L’apostolato paolino, come poi avverrà per i Templari e i Catari, è enormemente contrassegnato dal principio della lotta spirituale, combattimento certamente pacifico, interiore, ma nient’affatto tranquillizzante, nient’affatto accomodante, come ha pienamente dimostrato — piú di qualsiasi altro evento – la vita di questo atleta del Christo; la lotta spirituale, a cui Paolo invita i veri cristiani, non è chiaramente il guerreggiare fisico, che richiede notevole eroismo, ma è la guerra metafisica, occulta, che richiede il coraggio dell’impossibile, poiché richiede il continuo e quotidiano eroismo. L’eroismo metafisico, cristico, che ci viene indicato dall’Apostolo, non è l’eroismo della umiliazione, che è comunque una virtú veramente rara, eccezionale; è l’azione dell’Io, l’eroismo dell’autoannientamento, del martirio spirituale. «Per il resto, attingete forza nel Signore e nel vigore della Sua potenza. Rivestitevi dell’armatura di Dio per poter resistere alle insidie del Diavolo. La nostra battaglia infatti non è contro creature fatte di sangue e di carne, ma contro i Principati e le Potestà, contro i dominatori di questo mondo di tenebra, contro gli spiriti del male che abitano nelle regioni celesti. Prendete perciò l’armatura di Dio, perché possiate resistere nel giorno malvagio e restare in piedi dopo aver superato tutte le prove. …Tenete sempre in mano lo scudo della Fede, con il quale potrete spegnere tutti i dardi infuocati del Maligno; prendete anche l’elmo della salvezza e la spada dello Spirito, cioè la parola di Dio» (16).
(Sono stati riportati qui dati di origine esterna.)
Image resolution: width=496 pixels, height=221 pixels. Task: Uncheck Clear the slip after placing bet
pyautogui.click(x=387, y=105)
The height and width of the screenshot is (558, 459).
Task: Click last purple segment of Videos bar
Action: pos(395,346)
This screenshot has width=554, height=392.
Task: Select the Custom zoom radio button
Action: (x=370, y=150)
Il metodo conoscitivo paolino, come ogni autentica ascesi, è altresí contraddistinto dalla funzione creatrice, spiritualizzatrice, riservata al dolore, virtú metafisica, trascendente, che nella corrotta e “spezzata” anima umana, diviene sofferenza, mentre la sua reale essenza è pura luce originaria, forza universale in continuo movimento, chiaramente insopportabile per l’uomo atomizzato, immemore della celeste Patria primordiale: «È per la vostra correzione che voi soffrite! Dio vi tratta come figli; e qual è il figlio che non è corretto dal padre? Se invece non subite correzione, mentre tutti ne hanno avuto la loro parte, allora siete degli illegittimi, non dei figli! …In verità, ogni correzione, sul momento, non sembra causa di gioia, ma di tristezza; dopo però arreca un frutto di pace e di giustizia a quelli che per suo mezzo sono stati addestrati»(17).
Paolo introduce anche nella storia del pensiero la concezione del realismo cristico, la fondamentale certezza, cioè, della invincibile possanza dell’Impulso-Christo, rispetto a cui scompare magicamente l’illusoria parvenza mondana, che ha la forza di abbatterci continuamente; l’Impulso-Christo, piú reale della stessa realtà, è inoltre la sostanza onnioperante che vivifica e translucida l’unità e la fraternità umana, liberando la conoscenza dalla gabbia fisica, cerebrale, celebrando cosí il movimento noetico come potere graalico: «Poiché l’amore del Cristo ci spinge al pensiero che uno è morto per tutti e quindi tutti sono morti. Ed Egli è morto per tutti, perché quelli che vivono non vivano piú per se stessi, ma per Colui che è morto e risuscitato per loro. Cosicché ormai noi non conosciamo piú nessuno secondo la carne; e anche se abbiamo conosciuto Cristo secondo la carne, ora non Lo conosciamo piú cosí. Quindi se uno è in Cristo, è una creatura nuova; le cose vecchie sono passate, ecco, ne sono nate di nuove»(18).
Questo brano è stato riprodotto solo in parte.